With military and financial aid from the Emirate of Dir'iyah, Qasimis began spreading Wahhabi doctrines across the Gulf region. They had a powerful naval force and sought to end the rising European colonial infiltration on their trade and commercial routes.[8]
The British-allied Omani Empire, also a rival of the Emirate of Dir'iyah, had been the traditional enemy of the Qawasim over issues related to border disputes, religious differences and naval dominance in the Gulf. Al Qasimi's control of trade in the Persian Gulf area led to wars with Oman and eventually with Oman's ally, Britain, and to the Al Qasimi being labelled by the British as pirates. This led to the identification of the southern shore of the Persian Gulf as the 'Pirate Coast', although following the General Maritime Treaty of 1820 and the 1853 Perpetual Maritime Peace, the various coastal emirates in the area became known as the Trucial States.[9]
Beginning from 1804, there emerged a spike in Wahhabi-Qasimi naval attacks on British fleet and trading ships.[10] Following decades of incidents where British shipping had fallen foul of the aggressive Al Qasimi, a first British expeditionary force embarked for Ras Al Khaimah in 1809, the Persian Gulf campaign of 1809. This campaign led to the signing of a peace treaty between the British and Hussan Bin Rahmah, the Al Qasimi leader.[11] This treaty broke down in 1815 and, in 1819, the British mounted a second, altogether more successful, punitive campaign against the Al Qasimi in Ras Al Khaimah[12] under William Keir Grant.
The case against the Al Qasimi has been contested by the historian, author and current Ruler of Sharjah, Sultan bin Mohammed Al Qasimi in his book The Myth of Arab Piracy in the Gulf, in which he argues that the charges amount to a 'casus belli' by the East India Company, which sought to limit or eliminate the 'informal' Arab trade with India, and presents a number of internal communications between the Bombay Government and its officials, which shed doubt on many of the key charges made by British historian J.G. Lorimer in his seminal history of the affair.[13]

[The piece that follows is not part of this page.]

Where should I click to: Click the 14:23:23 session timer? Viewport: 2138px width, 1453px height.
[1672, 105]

At the time, the Chief Secretary of the Government of Bombay, F. Warden, presented a minute which laid blame for the piracy on the Wahhabi influence on the Al Qasimi and the interference of the East India Company in native affairs. Warden also successfully argued against a proposal to install the Sultan of Muscat as Ruler of the whole peninsula. Warden's arguments and proposals likely influenced the shape of the eventual treaty concluded with the Sheikhs of the Gulf coast.[14]

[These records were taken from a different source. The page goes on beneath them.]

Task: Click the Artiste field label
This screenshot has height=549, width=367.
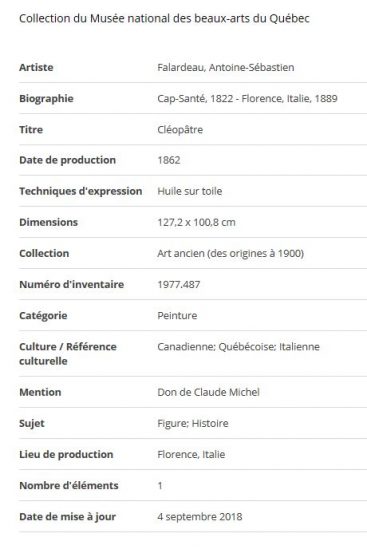Action: point(36,67)
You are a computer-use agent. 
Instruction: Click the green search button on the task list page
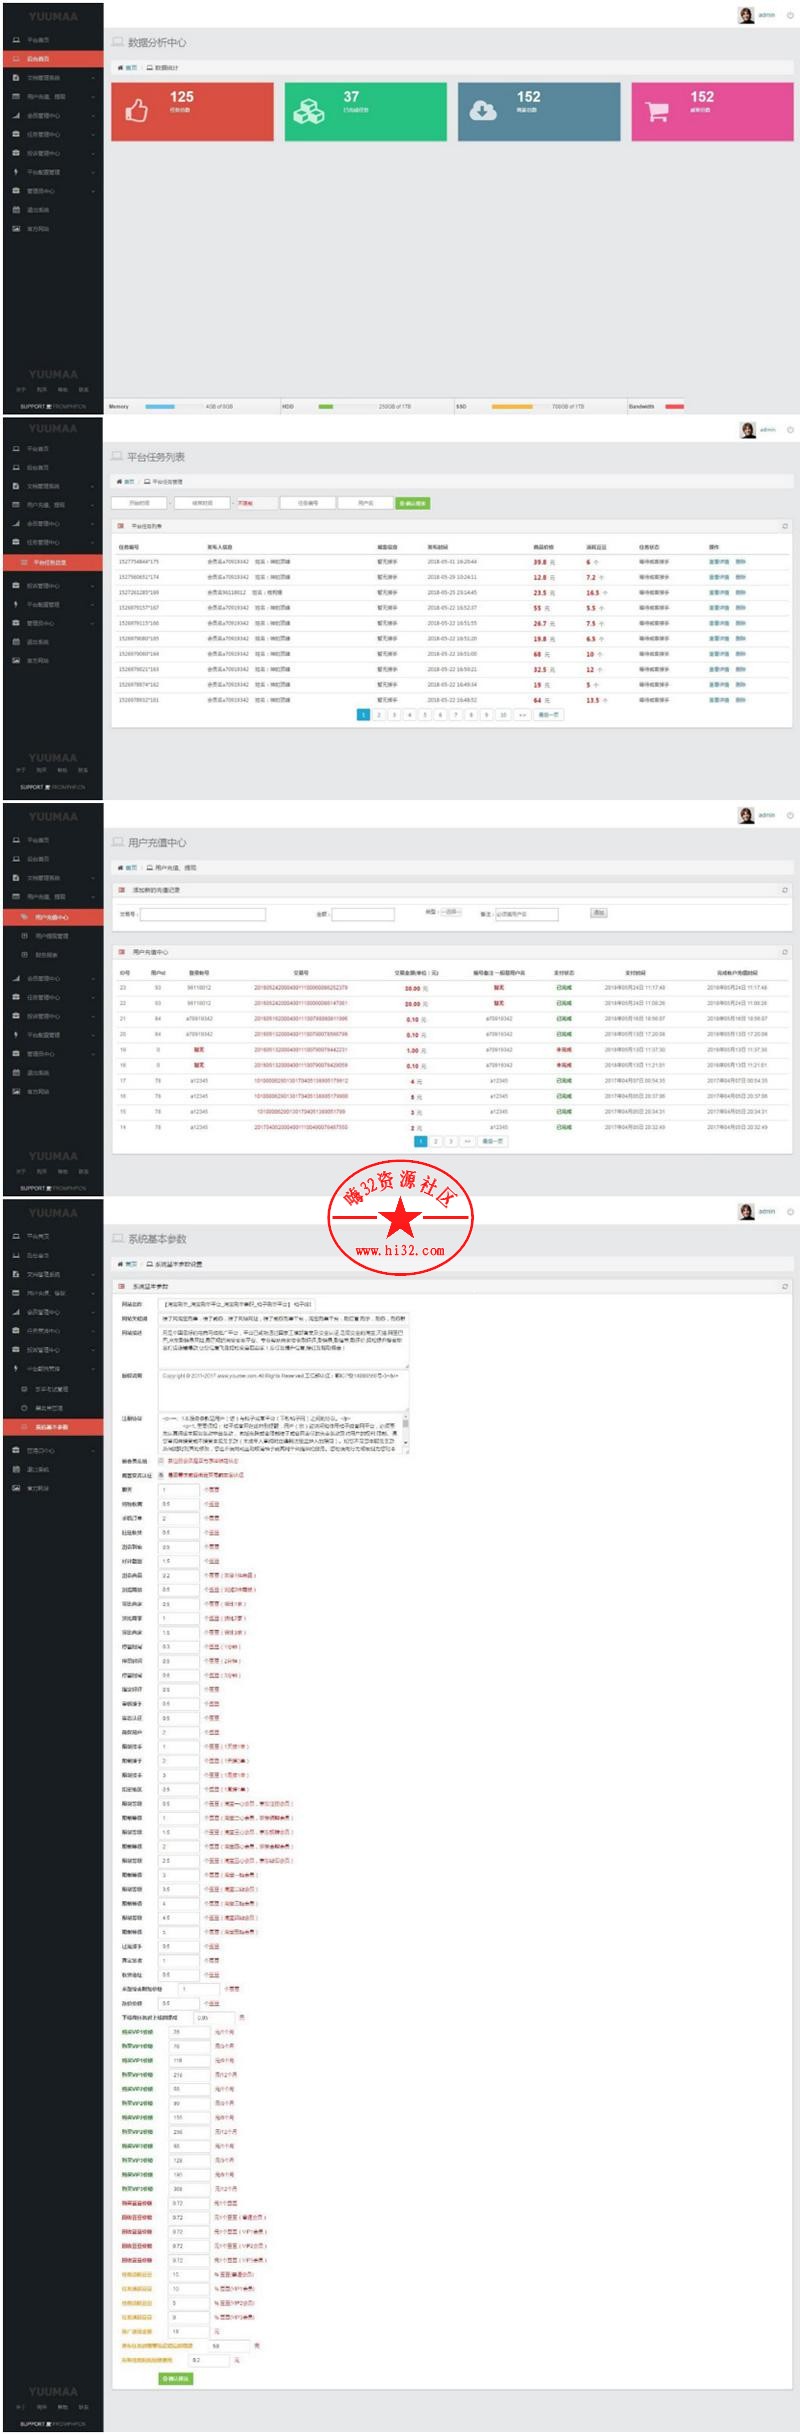[412, 503]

That 1820 treaty asserted, 'There shall be a cessation of plunder and piracy by land and sea on the part of the Arabs, who are parties to this contract, for ever.' It then goes on to define piracy as being any attack that is not an action of 'acknowledged war'. The 'pacificated Arabs' agreed, on land and sea, to carry a flag being a red rectangle contained within a white border of equal width to the contained rectangle, 'with or without letters on it, at their option'. This flag was to be a symbol of peace with the British government and each other.
The treaty having been signed by Keir Grant and all of the Trucial Rulers, the Government in Bombay made clear that while it was happy with Grant's management of the military expedition, it was most dissatisfied with his leniency over the coastal tribes and desired, 'if it were not too late, to introduce some conditions of greater stringency'. Grant's response was spirited, pointing out that to have enforced extreme measures would have meant pursuing the chiefs into the interior rather than accepting their voluntary submission. This would have contravened Grant's instructions. In the end, Bombay allowed the treaty to stand.[15]

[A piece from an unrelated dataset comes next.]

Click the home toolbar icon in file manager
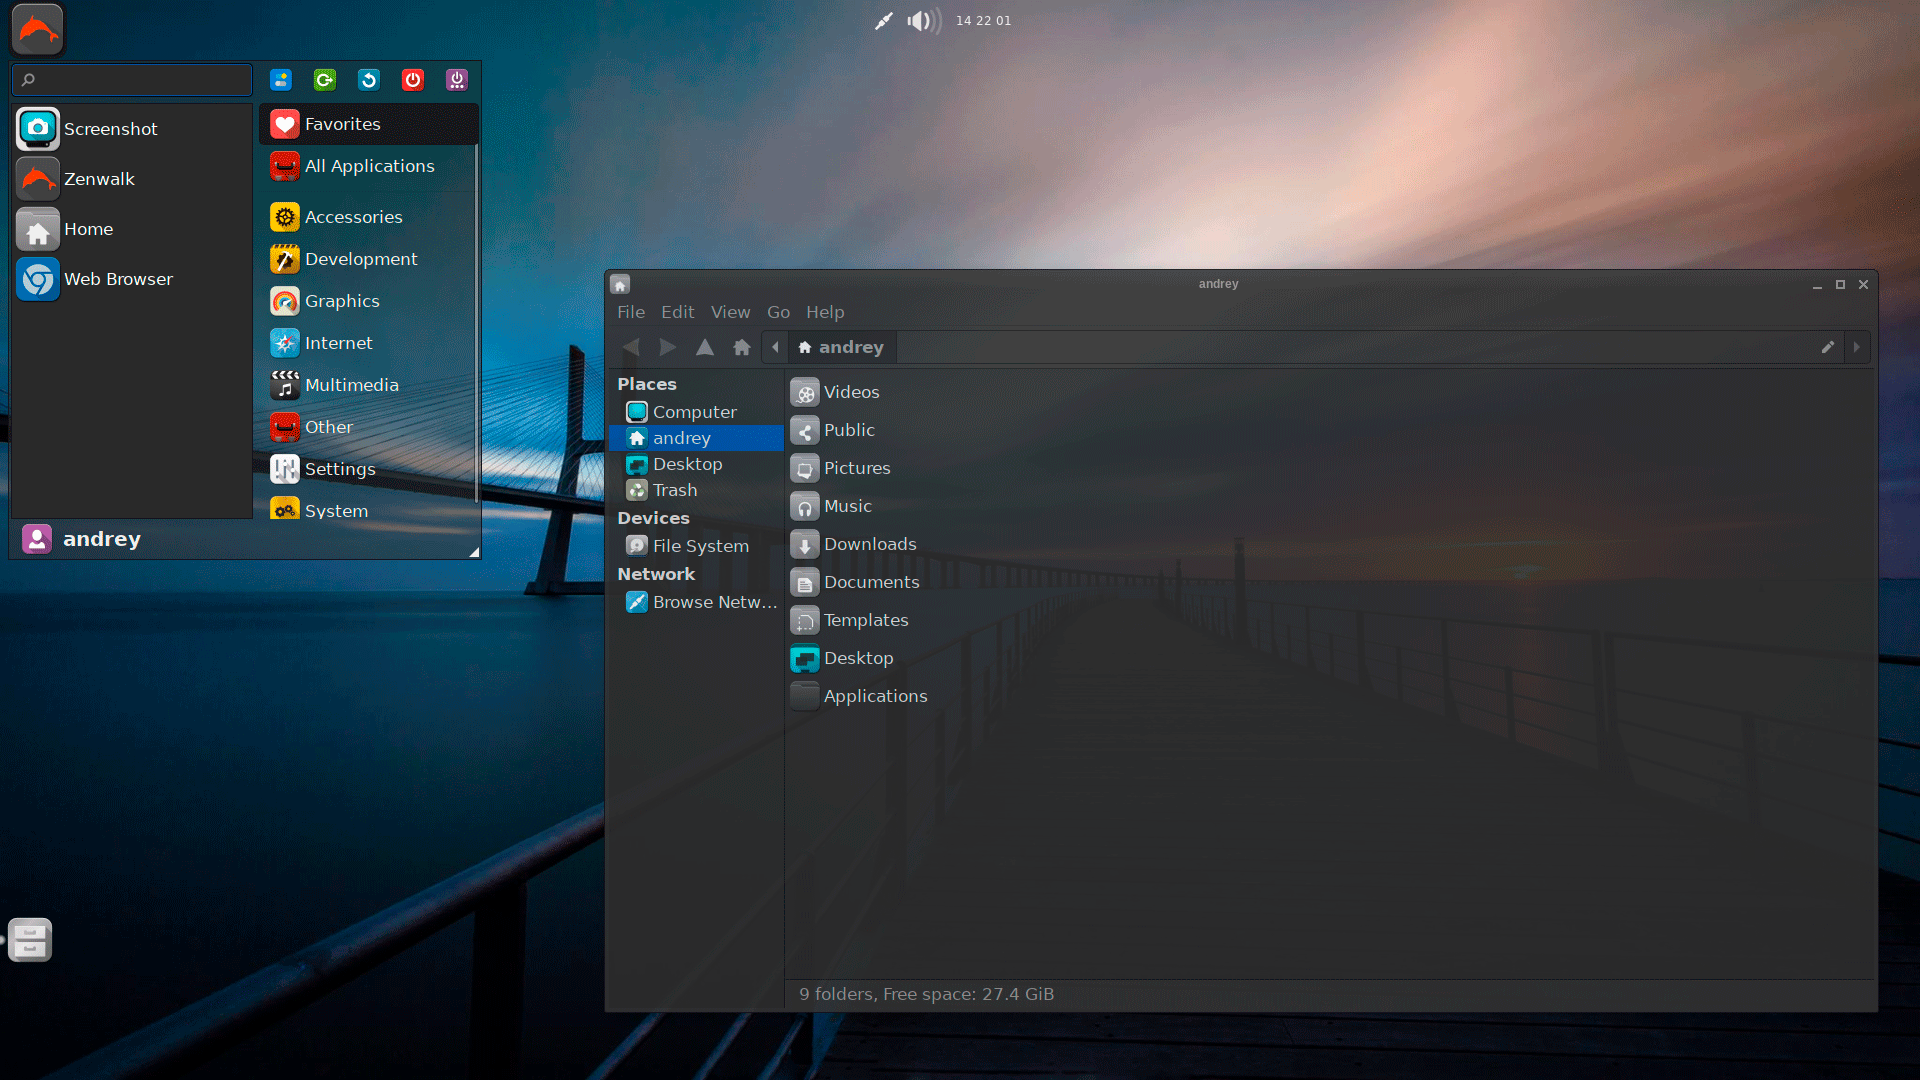This screenshot has height=1080, width=1920. [x=742, y=347]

Alongside their stronghold in the Persian Gulf & Gulf of Oman the Qawasem were active both militarily and economically in the Gulf of Aden and as far west as the Mocha on the Red Sea.[16] They had numerous commercial ties with the Somalis, leading vessels from Ras Al Khaimah and the Persian Gulf to regularly attend trade fairs in the large ports of Berbera and Zeila.[17] In the 1830s the Isaaq Sultan Farah Guled and Haji Ali penned a letter to Sultan bin Saqr Al Qasimi of Ras Al Khaimah requesting military assistance and joint religious war against the British.[18]